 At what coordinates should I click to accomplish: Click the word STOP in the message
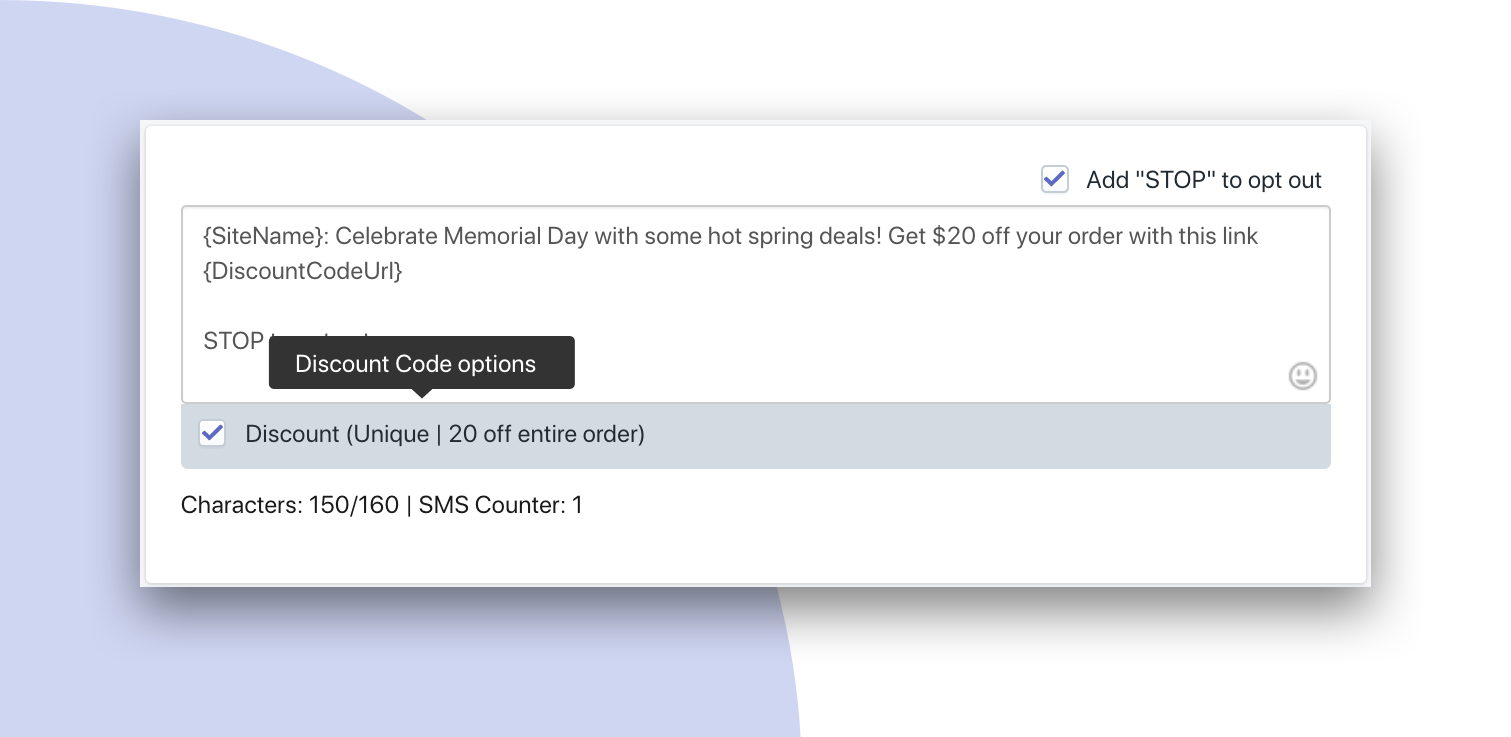point(234,341)
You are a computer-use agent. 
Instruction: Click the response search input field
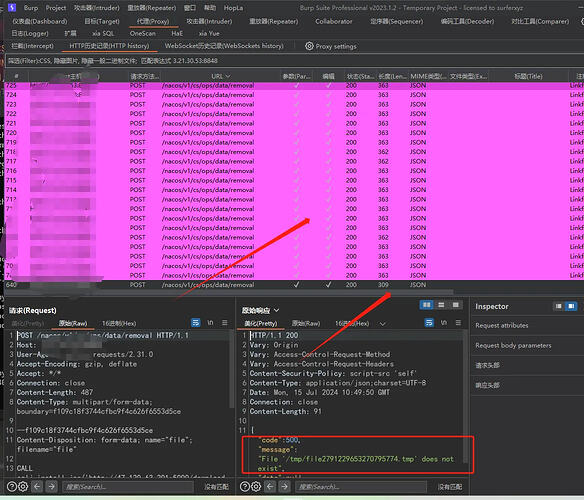[361, 487]
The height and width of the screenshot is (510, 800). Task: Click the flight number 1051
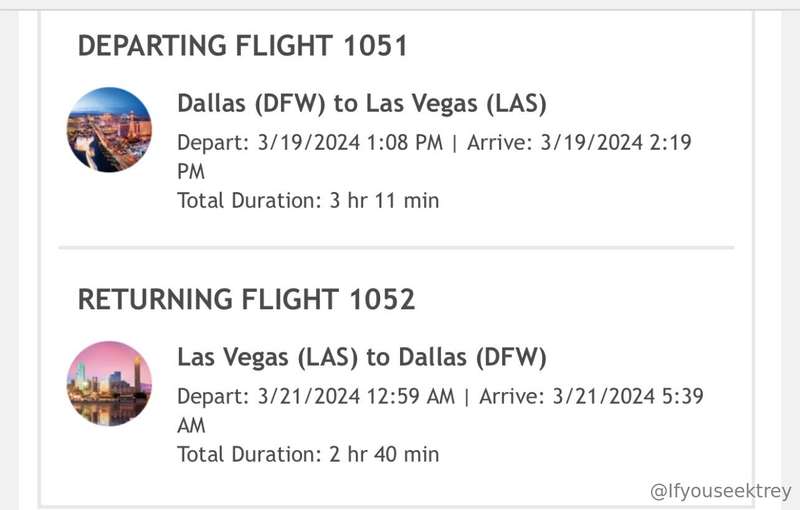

- - - - - - -

Required action
An exact copy of the entries, minus the pictures, is what's needed here.

Exercise response
 At what coordinates should I click to accomplish: Click the word STOP in the message
point(234,341)
You are a computer-use agent. 
Instruction: Click the response search input field
[361, 487]
The height and width of the screenshot is (510, 800). Task: Click the flight number 1051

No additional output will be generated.